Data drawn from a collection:
_ _ _ _ _ _ _
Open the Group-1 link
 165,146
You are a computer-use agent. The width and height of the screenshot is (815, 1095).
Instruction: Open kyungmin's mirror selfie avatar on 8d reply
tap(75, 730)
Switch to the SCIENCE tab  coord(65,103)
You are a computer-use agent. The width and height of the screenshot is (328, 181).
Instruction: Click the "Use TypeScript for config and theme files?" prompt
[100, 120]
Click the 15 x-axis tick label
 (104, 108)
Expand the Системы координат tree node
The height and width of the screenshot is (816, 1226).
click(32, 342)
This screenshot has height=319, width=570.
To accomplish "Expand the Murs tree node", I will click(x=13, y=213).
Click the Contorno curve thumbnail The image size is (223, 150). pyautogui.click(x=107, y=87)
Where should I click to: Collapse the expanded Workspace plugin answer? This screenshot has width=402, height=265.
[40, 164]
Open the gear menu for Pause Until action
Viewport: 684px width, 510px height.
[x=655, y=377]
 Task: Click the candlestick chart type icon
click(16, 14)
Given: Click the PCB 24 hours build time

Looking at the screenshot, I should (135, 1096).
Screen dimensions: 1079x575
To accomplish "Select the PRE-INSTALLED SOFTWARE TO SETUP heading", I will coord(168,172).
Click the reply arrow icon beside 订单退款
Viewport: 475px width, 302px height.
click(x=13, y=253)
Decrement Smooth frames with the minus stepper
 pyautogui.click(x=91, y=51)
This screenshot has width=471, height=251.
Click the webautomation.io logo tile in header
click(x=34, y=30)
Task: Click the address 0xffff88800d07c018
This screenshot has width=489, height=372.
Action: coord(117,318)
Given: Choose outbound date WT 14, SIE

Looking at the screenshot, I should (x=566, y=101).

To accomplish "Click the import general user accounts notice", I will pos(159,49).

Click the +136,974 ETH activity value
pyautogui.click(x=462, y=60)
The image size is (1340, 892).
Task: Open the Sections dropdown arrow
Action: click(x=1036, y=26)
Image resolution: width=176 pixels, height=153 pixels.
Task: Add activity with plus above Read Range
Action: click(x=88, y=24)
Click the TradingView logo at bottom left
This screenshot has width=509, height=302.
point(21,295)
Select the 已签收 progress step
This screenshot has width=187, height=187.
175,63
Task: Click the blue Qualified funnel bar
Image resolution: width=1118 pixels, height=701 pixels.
_ _ _ _ _ _ _
• _PROBLEM TO WORK ON_
Put the material into a Markdown table with the columns Row and Line, starting at the line that contains "Decrement Smooth frames" and continuing through the end of the material. Number each line in Row, and leave out blank lines.

• _THE OUTPUT_
| Row | Line |
|---|---|
| 1 | Decrement Smooth frames with the minus stepper |
| 2 |  pyautogui.click(x=91, y=51) |
| 3 | This screenshot has width=471, height=251. |
| 4 | Click the webautomation.io logo tile in header |
| 5 | click(x=34, y=30) |
| 6 | Task: Click the address 0xffff88800d07c018 |
| 7 | This screenshot has width=489, height=372. |
| 8 | Action: coord(117,318) |
| 9 | Given: Choose outbound date WT 14, SIE |
| 10 | Looking at the screenshot, I should (x=566, y=101). |
| 11 | To accomplish "Click the import general user accounts notice", I will pos(159,49). |
| 12 | Click the +136,974 ETH activity value |
| 13 | pyautogui.click(x=462, y=60) |
| 14 | The image size is (1340, 892). |
| 15 | Task: Open the Sections dropdown arrow |
| 16 | Action: click(x=1036, y=26) |
| 17 | Image resolution: width=176 pixels, height=153 pixels. |
| 18 | Task: Add activity with plus above Read Range |
| 19 | Action: click(x=88, y=24) |
| 20 | Click the TradingView logo at bottom left |
| 21 | This screenshot has width=509, height=302. |
| 22 | point(21,295) |
| 23 | Select the 已签收 progress step |
| 24 | This screenshot has width=187, height=187. |
| 25 | 175,63 |
| 26 | Task: Click the blue Qualified funnel bar |
| 27 | Image resolution: width=1118 pixels, height=701 pixels. |